Results and Discussion

By comparing results at pH 1.00 and 3.00 to those at pH 7.40 for all bismuth compounds investigated, it has been found that the extent of interaction of these compounds with added L-cysteine is much less at the lower pH levels. This conclusion was reached by noting that the absorbance of the characteristic band at 340 nm, due to the bismuth-sulfur interaction, was much lower at pH 1.00 and pH 3.00 than at pH 7.40 at corresponding levels of L-cysteine addition. Such results can be explained by the higher L-cysteine protonation state at the lower pH values compared to that at pH 7.40. This higher protonation state lessens the bismuth-sulfur interaction at the lower pH values. Interesting changes were also found in the cyclic voltammograms as L-cysteine was added in these situations.
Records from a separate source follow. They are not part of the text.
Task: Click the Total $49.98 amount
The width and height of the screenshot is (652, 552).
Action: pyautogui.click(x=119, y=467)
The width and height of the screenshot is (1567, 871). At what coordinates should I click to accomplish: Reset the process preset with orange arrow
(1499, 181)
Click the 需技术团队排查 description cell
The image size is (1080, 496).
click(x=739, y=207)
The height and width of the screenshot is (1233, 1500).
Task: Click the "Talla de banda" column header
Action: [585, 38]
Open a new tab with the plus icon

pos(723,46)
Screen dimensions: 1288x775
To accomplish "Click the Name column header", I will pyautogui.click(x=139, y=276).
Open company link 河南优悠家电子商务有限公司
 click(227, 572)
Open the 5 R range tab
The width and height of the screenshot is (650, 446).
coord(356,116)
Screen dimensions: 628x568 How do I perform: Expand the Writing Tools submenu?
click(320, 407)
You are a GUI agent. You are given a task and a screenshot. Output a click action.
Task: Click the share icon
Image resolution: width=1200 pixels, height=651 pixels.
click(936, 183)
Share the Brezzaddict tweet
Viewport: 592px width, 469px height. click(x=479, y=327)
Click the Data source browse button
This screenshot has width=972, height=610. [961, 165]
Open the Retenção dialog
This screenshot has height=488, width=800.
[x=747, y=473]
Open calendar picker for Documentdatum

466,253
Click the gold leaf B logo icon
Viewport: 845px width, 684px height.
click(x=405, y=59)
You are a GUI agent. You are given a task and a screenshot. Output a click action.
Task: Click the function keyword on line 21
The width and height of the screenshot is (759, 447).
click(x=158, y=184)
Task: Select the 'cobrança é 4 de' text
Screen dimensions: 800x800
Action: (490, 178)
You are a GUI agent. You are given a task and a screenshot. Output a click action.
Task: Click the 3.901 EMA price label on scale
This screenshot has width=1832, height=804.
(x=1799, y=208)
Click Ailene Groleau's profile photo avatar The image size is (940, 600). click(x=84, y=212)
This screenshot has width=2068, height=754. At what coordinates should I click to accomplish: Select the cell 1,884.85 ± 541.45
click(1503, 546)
For bismuth(III) citrate (BC) at pH 7.40, a well-formed absorbance band at 320 nm was formed upon L-cysteine addition, reaching a limiting absorbance value at a 2:1 L-cysteine:BC ratio. For bismuth(III) salicylate, however, the absorbance at 300 nm to 340 nm was much lower than for BC, showing that the salicylate ligand strength is somewhat less than that for the citrate ligand under these conditions. It is also planned to present the results of similar work involving glutathione as a ligand.

References

1. T. Cheek and D. Peña, J. Electrochem. Soc., 167, 155522 (2020)
2. Li, R. Wang, and H. Sun, Acc. Chem. Res., 52, 216 (2019).